Drama and Psychology
“Just be yourself.” How can anyone — especially teenagers — accomplish this when they don’t know who they are? Challenge your understanding of yourself. Take a more active role in whom you portray. Julia explains how to use façades to create the person you want to be.
Dyslexia and Privilege
“Dyslexia and Privilege” — Sam’s talk will explore the services, particularly for learning-different individuals, that are based on economic circumstances. The speaker, diagnosed with dyslexia at a young age, well understands the privileges she was afforded based on paid services.
Business and Finance
“Diversity in the Corporate World” — Ahnaf’s talk will focus on minority leadership in the technological industries: why is it lacking? What is being done to counter this reality? A study of youth outreach in Science, Technology, Engineering and Math (STEM) will be undertaken to address possible solutions to this issue.
Child Development and Parenting Styles
“Parenting Styles” — Scout’s talk will explore the current trends in parenting science from both a sociological perspective and from the point of view of children.
“Educating Girls: a Global Perspective” — Sophia's talk will explore the need for girls' education to remain at the center of development discussions. Research will focus primarily on Peru as a case study.
Ahnaf Taha is a junior at The Masters School with interests in technology and social change. His TEDx talk represents a combination of these two passions: how more STEM education can help combat the technology industry’s lack of diversity and help lower-income students escape socio-economic inequality.

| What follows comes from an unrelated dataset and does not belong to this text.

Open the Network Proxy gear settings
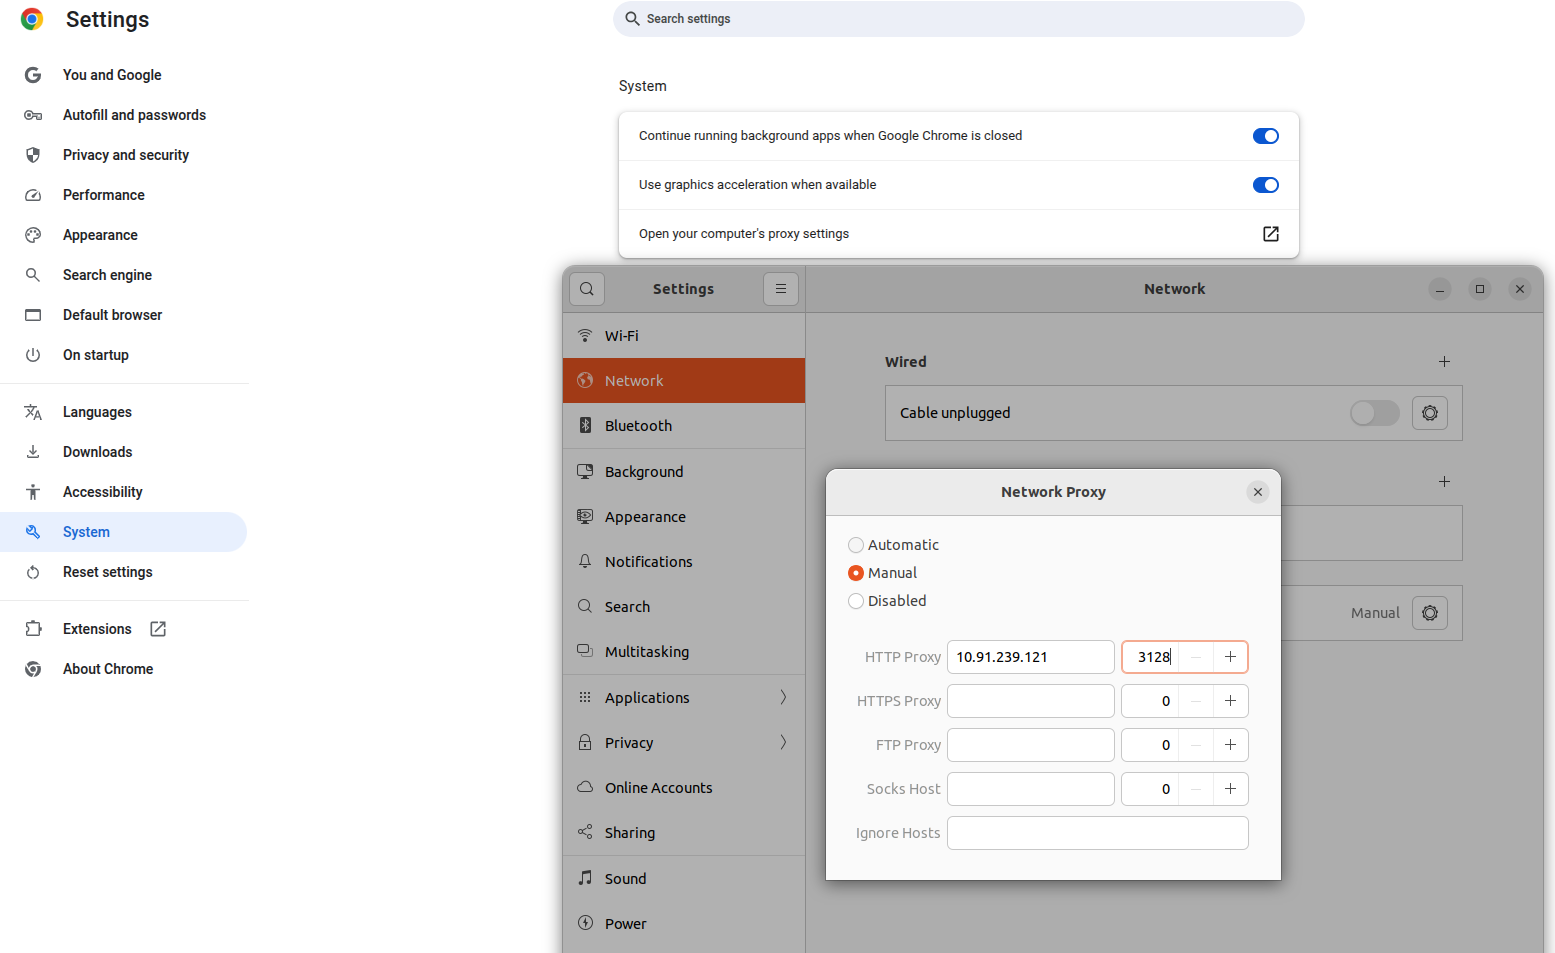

Outside of school, he is heavily involved in hosting hackathons and coding sessions for fth and sixth graders in New York City.
“Whiteness is simply an abstraction,” Amanda Taylor argues. The 18-year-old international student from Kingston, Jamaica moved to Dobbs Ferry, NY to study in August 2015. In her talk, she tackles privilege from a different lens, exploring the ever-pervasive nature of a dominant norm that structures social encounters in order to illustrate how it relates to the way people around the world are perceived to be racially different.
Jared Foxhall’s early exposure to a nature-centered curriculum as a homeschooler has instilled in him a staunch advocacy for the Earth. To Jared, nature is not a luxury. Jared sees nature as a crucial element of the human experience. His talk advocates for nature’s integration with the spaces we occupy daily at work and at school. He sees nature as having the capacity to foster wholesome individuals and as a catalyst for growth and development.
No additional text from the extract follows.